I testimoni hanno descritto scene di combattimenti intensi, compresi spari e alterchi fisici tra coloni e palestinesi. Un video che circolava sui social media mostrava coloni armati di armi impegnati in una lotta accesa con civili palestinesi.
I funzionari militari israeliani hanno inizialmente descritto la situazione come quella di un gruppo di escursionisti nell'area, ma questa versione è stata contestata da fonti palestinesi locali. I residenti di Tell hanno affermato che prima della violenza, i coloni avevano lanciato attacchi alle loro case, costringendoli a vendicarsi. Il villaggio è stato da allora completamente isolato, con le forze israeliane che impediscono l'accesso e chiedono il controllo sui corpi dei defunti. Il residente locale Khaled Abed ha detto ai giornalisti che l'esercito aveva occupato punti chiave intorno al villaggio e si rifiutava di permettere alle famiglie di seppellire i loro cari, cercando invece di prendere possesso dei cadaveri.
Nel vicino Jet, sono stati segnalati incidenti simili, con i coloni che attaccano dalla parte meridionale del villaggio.
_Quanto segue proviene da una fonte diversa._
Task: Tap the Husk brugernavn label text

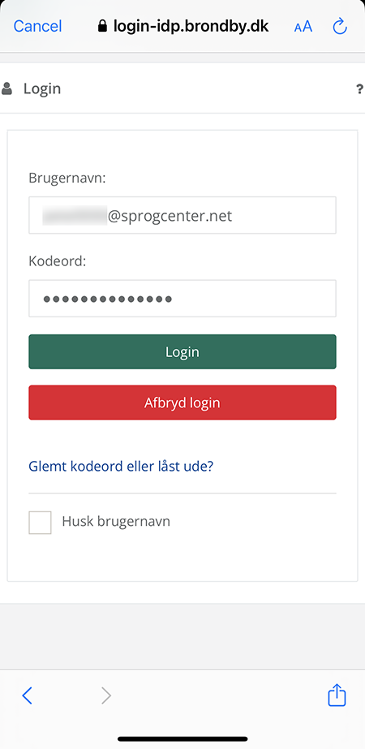Action: 116,521
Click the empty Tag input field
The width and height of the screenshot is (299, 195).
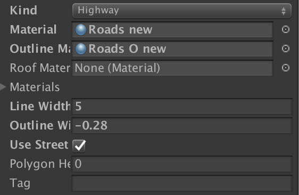(x=182, y=183)
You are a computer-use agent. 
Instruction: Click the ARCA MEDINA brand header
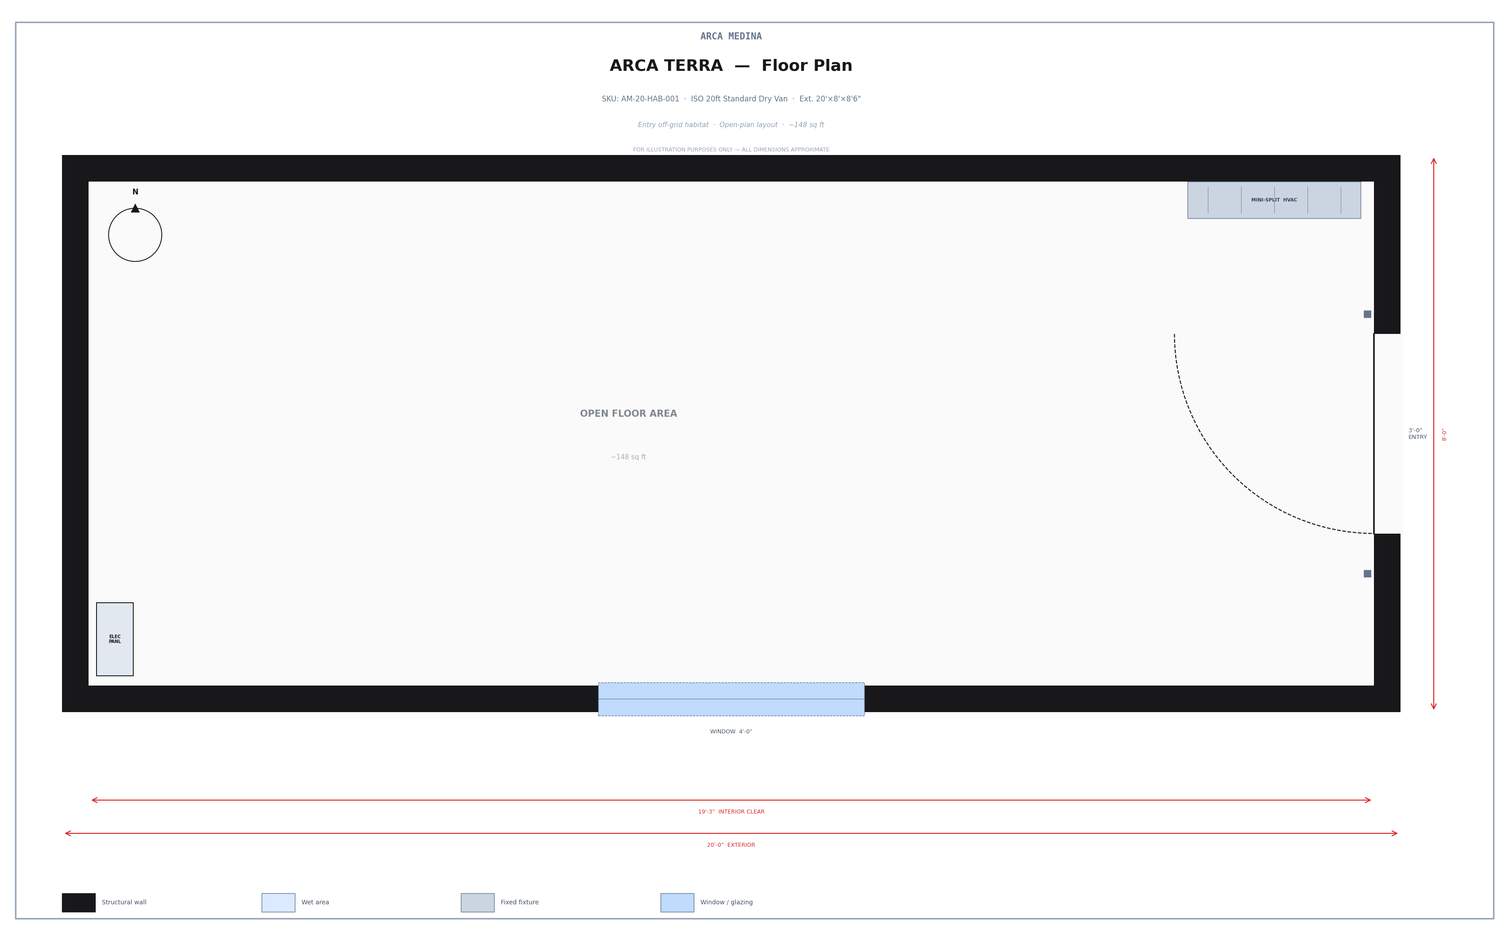731,36
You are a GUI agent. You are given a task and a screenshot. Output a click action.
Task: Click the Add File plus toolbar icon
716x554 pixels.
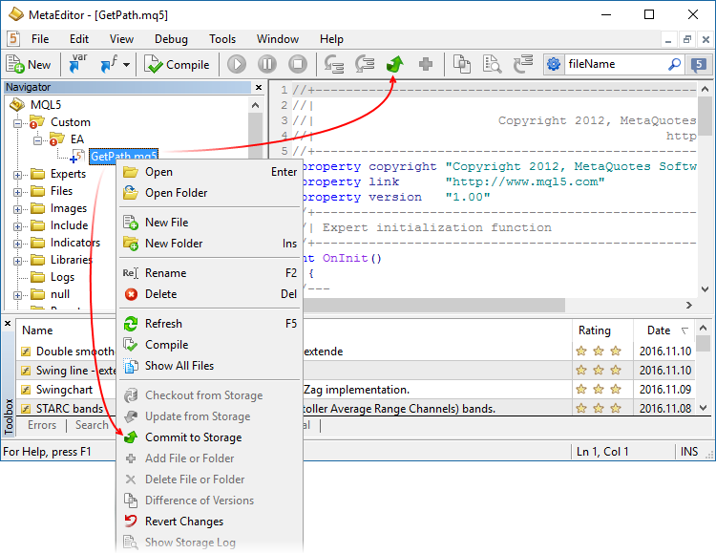425,65
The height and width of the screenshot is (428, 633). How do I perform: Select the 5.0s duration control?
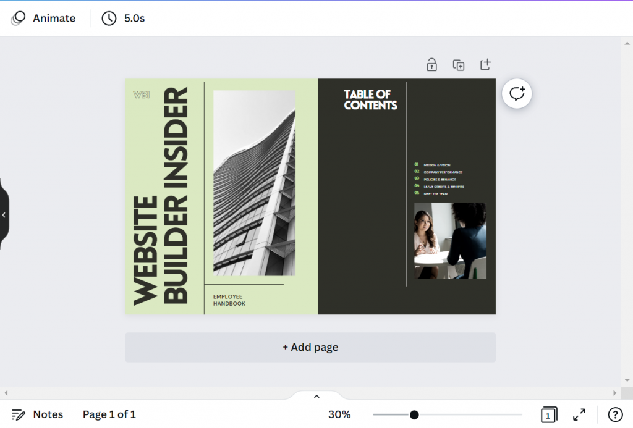[123, 18]
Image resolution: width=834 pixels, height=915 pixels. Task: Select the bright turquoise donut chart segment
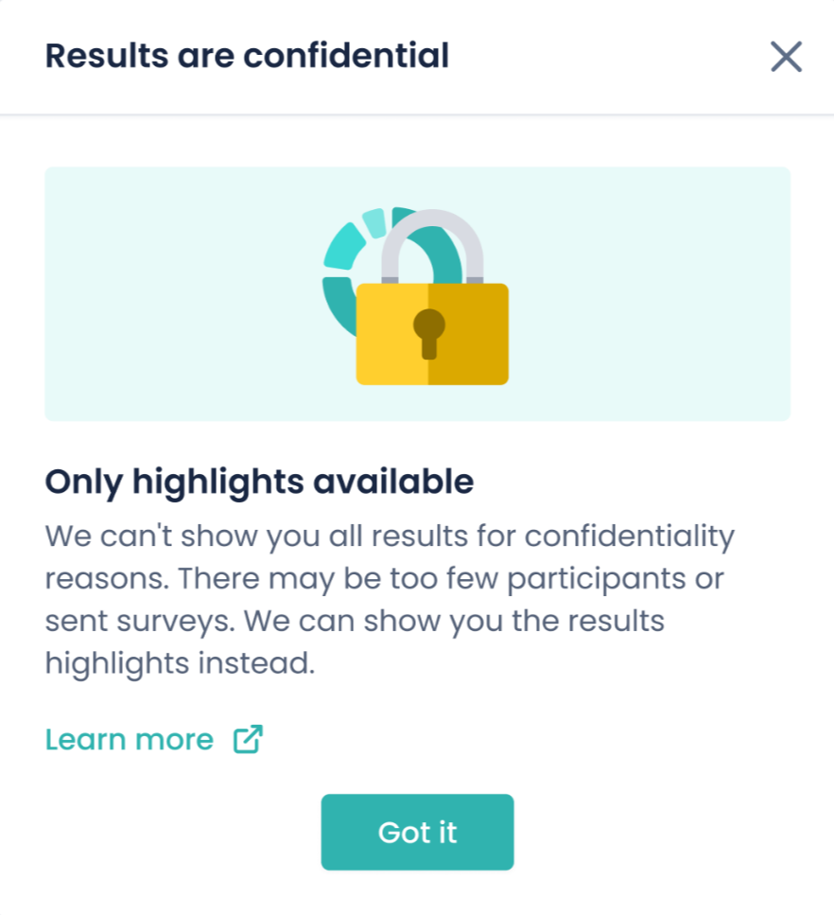[344, 246]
Il capo del consiglio locale Yamal Yamin ha dichiarato che i giovani abitanti del villaggio hanno tentato di proteggere le loro case e i vicini, ma sono stati sopraffatti a causa del gran numero di attaccanti e della presenza di truppe israeliane che li sostengono. Ulteriori unità militari israeliane sono state schierate nell'area e le città circostanti come Nablus sono state bloccate.
I rapporti indicano che i coloni si sono spesso impegnati in atti di violenza, tra cui l'incendio di campi agricoli nella città occupata di Beit Furik. Queste azioni spesso rimangono impunite, con le forze di sicurezza israeliane presenti durante gli incidenti o direttamente coinvolte in essi. Bezalel Smotrich, ministro delle finanze di Israele e un importante sostenitore degli insediamenti, ha chiesto l'evacuazione di interi villaggi che descrive come terreno fertile per il terrorismo.
Le sue osservazioni riflettono una posizione politica più ampia tra alcuni politici israeliani che considerano l'espansione degli insediamenti come essenziale per la sicurezza nazionale. Nonostante gli appelli alla moderazione, i coloni hanno mostrato poca volontà di fare marcia indietro. Solo nell'ultimo anno, più di 20 palestinesi sono stati uccisi in scontri violenti legati principalmente ai coloni ebrei che operano nei territori occupati. Molti di questi incidenti coinvolgono personale di sicurezza israeliano che ha assistito o partecipato alla violenza, ma pochi affrontano conseguenze legali per il loro coinvolgimento. Mentre la situazione continua a svilupparsi, la comunità internazionale osserva da vicino, preoccupata per il potenziale di ulteriore escalation.
Con entrambe le parti radicate nelle loro posizioni, la prospettiva di ulteriori misure di ritorsione si profila, sollevando timori di nuovi cicli di violenza nella regione.